Given entries
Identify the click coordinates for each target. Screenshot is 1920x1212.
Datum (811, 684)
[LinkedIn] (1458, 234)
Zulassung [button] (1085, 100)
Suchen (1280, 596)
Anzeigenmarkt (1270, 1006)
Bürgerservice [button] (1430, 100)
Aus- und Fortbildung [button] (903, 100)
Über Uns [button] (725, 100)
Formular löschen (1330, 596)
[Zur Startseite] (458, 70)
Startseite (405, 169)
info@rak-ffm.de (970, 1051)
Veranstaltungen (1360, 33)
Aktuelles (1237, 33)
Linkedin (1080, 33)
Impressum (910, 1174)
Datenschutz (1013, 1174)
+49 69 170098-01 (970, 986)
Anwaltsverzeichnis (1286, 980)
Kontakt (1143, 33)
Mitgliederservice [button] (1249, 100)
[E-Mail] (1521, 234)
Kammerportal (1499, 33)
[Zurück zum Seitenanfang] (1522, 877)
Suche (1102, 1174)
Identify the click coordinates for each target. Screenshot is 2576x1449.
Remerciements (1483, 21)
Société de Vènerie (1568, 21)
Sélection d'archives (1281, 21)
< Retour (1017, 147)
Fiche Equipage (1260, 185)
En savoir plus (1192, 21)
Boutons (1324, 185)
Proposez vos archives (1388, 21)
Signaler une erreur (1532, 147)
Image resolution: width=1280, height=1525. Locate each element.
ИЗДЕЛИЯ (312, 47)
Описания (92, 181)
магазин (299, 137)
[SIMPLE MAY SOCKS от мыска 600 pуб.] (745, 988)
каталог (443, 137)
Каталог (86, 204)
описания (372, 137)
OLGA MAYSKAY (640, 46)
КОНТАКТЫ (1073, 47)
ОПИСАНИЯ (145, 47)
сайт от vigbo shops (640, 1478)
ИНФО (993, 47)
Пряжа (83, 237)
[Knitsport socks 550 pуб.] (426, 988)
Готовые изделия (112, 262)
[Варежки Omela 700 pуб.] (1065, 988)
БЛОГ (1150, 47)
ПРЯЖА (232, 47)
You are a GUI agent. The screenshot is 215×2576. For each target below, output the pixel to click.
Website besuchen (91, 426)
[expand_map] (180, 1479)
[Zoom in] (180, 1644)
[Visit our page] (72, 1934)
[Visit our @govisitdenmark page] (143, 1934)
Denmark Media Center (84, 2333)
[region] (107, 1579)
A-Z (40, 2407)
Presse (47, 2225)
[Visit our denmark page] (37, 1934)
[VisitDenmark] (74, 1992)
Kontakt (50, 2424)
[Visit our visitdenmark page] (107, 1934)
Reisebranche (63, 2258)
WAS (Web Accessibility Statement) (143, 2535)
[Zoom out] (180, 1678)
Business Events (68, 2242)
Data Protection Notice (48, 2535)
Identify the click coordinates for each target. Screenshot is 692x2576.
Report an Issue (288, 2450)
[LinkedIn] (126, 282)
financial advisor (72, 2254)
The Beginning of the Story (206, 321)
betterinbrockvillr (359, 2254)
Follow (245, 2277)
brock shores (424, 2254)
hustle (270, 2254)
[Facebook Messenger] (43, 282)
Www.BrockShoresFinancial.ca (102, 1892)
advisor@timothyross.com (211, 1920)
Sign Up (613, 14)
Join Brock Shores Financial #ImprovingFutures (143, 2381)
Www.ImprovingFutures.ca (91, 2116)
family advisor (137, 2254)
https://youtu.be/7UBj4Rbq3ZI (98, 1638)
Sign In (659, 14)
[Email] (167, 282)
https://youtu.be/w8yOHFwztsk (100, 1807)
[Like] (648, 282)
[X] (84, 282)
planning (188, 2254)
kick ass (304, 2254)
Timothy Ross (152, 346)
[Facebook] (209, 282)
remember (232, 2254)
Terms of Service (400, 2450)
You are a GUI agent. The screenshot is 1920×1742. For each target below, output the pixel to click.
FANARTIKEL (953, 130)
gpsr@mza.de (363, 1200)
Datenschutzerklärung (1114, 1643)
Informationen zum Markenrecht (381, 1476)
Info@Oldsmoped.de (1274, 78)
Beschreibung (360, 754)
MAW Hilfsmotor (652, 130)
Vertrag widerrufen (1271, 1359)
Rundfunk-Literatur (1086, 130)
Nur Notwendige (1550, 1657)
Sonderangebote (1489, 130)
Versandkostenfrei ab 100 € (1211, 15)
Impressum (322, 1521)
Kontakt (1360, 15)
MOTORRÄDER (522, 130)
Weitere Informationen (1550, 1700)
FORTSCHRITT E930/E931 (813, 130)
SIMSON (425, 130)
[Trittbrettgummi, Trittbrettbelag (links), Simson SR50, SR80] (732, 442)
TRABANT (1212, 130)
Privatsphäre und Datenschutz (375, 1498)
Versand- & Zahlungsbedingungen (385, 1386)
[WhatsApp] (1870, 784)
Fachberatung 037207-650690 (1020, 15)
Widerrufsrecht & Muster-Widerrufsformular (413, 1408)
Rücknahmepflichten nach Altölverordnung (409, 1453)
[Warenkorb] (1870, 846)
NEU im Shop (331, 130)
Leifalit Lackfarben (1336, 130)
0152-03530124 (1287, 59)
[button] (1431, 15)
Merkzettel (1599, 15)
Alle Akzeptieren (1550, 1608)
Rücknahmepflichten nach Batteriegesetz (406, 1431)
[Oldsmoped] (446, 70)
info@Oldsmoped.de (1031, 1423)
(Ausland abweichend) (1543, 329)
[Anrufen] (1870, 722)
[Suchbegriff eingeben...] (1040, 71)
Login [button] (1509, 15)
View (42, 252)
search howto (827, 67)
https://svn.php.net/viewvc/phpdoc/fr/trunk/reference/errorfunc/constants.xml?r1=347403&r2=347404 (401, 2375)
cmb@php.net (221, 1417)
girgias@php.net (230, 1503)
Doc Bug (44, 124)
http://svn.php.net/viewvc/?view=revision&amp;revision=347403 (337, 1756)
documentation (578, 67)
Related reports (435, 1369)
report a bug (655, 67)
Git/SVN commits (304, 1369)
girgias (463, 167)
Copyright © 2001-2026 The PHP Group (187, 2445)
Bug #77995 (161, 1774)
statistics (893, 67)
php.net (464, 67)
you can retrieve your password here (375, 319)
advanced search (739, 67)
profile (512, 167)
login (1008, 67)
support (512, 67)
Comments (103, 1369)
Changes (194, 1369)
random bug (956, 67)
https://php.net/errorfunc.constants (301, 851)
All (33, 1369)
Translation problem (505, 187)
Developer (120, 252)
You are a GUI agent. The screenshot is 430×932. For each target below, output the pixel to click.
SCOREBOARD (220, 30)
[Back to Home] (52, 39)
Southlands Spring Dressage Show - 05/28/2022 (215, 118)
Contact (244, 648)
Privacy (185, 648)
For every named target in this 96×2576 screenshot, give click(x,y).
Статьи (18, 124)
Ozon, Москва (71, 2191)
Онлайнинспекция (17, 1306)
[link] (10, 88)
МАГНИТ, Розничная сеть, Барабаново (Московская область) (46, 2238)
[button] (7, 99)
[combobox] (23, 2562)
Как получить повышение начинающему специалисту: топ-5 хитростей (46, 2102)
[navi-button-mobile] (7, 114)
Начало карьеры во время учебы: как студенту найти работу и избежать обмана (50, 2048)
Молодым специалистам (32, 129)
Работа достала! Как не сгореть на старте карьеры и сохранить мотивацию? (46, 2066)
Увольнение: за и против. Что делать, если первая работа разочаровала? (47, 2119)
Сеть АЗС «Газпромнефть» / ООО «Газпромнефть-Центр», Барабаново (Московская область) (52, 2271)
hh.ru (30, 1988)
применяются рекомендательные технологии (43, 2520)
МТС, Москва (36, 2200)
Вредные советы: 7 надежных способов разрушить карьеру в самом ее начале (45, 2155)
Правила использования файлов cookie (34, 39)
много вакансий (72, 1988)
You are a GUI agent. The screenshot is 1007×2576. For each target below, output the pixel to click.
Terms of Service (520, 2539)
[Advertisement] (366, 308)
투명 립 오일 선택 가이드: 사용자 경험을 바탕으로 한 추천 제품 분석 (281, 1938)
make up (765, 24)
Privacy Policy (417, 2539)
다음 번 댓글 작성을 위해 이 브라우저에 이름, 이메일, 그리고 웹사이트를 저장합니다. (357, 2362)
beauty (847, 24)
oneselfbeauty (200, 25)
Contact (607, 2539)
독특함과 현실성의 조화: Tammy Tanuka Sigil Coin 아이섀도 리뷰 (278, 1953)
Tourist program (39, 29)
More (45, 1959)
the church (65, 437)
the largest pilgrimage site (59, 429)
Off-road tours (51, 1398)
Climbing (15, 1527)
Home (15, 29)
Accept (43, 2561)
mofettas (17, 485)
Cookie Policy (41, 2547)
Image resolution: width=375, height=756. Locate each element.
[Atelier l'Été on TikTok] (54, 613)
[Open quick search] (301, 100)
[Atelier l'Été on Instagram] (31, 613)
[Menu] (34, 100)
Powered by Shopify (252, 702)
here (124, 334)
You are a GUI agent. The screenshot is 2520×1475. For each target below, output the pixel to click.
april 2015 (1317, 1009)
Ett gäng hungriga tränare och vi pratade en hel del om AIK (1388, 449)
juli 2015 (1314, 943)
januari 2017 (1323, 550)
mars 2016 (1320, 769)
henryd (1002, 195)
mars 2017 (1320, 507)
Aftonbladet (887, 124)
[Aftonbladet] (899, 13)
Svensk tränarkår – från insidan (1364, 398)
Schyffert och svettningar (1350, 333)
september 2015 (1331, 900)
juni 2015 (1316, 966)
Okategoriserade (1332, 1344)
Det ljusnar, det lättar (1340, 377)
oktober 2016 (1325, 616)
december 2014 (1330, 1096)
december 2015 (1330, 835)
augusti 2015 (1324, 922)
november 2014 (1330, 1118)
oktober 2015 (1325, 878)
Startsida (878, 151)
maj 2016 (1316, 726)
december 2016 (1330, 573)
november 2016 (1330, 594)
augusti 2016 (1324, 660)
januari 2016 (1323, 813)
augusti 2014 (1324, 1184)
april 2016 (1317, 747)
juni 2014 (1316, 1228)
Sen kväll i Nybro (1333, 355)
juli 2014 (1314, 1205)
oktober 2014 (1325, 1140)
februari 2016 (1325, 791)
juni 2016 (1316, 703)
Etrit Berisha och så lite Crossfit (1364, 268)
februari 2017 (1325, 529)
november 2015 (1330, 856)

Problem requirements
Working from the records above, write out verbatim only the lines from the line containing "You are a GUI agent. The screenshot is 1920×1742." through the line containing "random bug (956, 67)".

The completed task
You are a GUI agent. The screenshot is 1920×1742. For each target below, output the pixel to click.
FANARTIKEL (953, 130)
gpsr@mza.de (363, 1200)
Datenschutzerklärung (1114, 1643)
Informationen zum Markenrecht (381, 1476)
Info@Oldsmoped.de (1274, 78)
Beschreibung (360, 754)
MAW Hilfsmotor (652, 130)
Vertrag widerrufen (1271, 1359)
Rundfunk-Literatur (1086, 130)
Nur Notwendige (1550, 1657)
Sonderangebote (1489, 130)
Versandkostenfrei ab 100 € (1211, 15)
Impressum (322, 1521)
Kontakt (1360, 15)
MOTORRÄDER (522, 130)
Weitere Informationen (1550, 1700)
FORTSCHRITT E930/E931 (813, 130)
SIMSON (425, 130)
[Trittbrettgummi, Trittbrettbelag (links), Simson SR50, SR80] (732, 442)
TRABANT (1212, 130)
Privatsphäre und Datenschutz (375, 1498)
Versand- & Zahlungsbedingungen (385, 1386)
[WhatsApp] (1870, 784)
Fachberatung 037207-650690 (1020, 15)
Widerrufsrecht & Muster-Widerrufsformular (413, 1408)
Rücknahmepflichten nach Altölverordnung (409, 1453)
[Warenkorb] (1870, 846)
NEU im Shop (331, 130)
Leifalit Lackfarben (1336, 130)
0152-03530124 (1287, 59)
[button] (1431, 15)
Merkzettel (1599, 15)
Alle Akzeptieren (1550, 1608)
Rücknahmepflichten nach Batteriegesetz (406, 1431)
[Oldsmoped] (446, 70)
info@Oldsmoped.de (1031, 1423)
(Ausland abweichend) (1543, 329)
[Anrufen] (1870, 722)
[Suchbegriff eingeben...] (1040, 71)
Login [button] (1509, 15)
View (42, 252)
search howto (827, 67)
https://svn.php.net/viewvc/phpdoc/fr/trunk/reference/errorfunc/constants.xml?r1=347403&r2=347404 (401, 2375)
cmb@php.net (221, 1417)
girgias@php.net (230, 1503)
Doc Bug (44, 124)
http://svn.php.net/viewvc/?view=revision&amp;revision=347403 (337, 1756)
documentation (578, 67)
Related reports (435, 1369)
report a bug (655, 67)
Git/SVN commits (304, 1369)
girgias (463, 167)
Copyright © 2001-2026 The PHP Group (187, 2445)
Bug #77995 (161, 1774)
statistics (893, 67)
php.net (464, 67)
you can retrieve your password here (375, 319)
advanced search (739, 67)
profile (512, 167)
login (1008, 67)
support (512, 67)
Comments (103, 1369)
Changes (194, 1369)
random bug (956, 67)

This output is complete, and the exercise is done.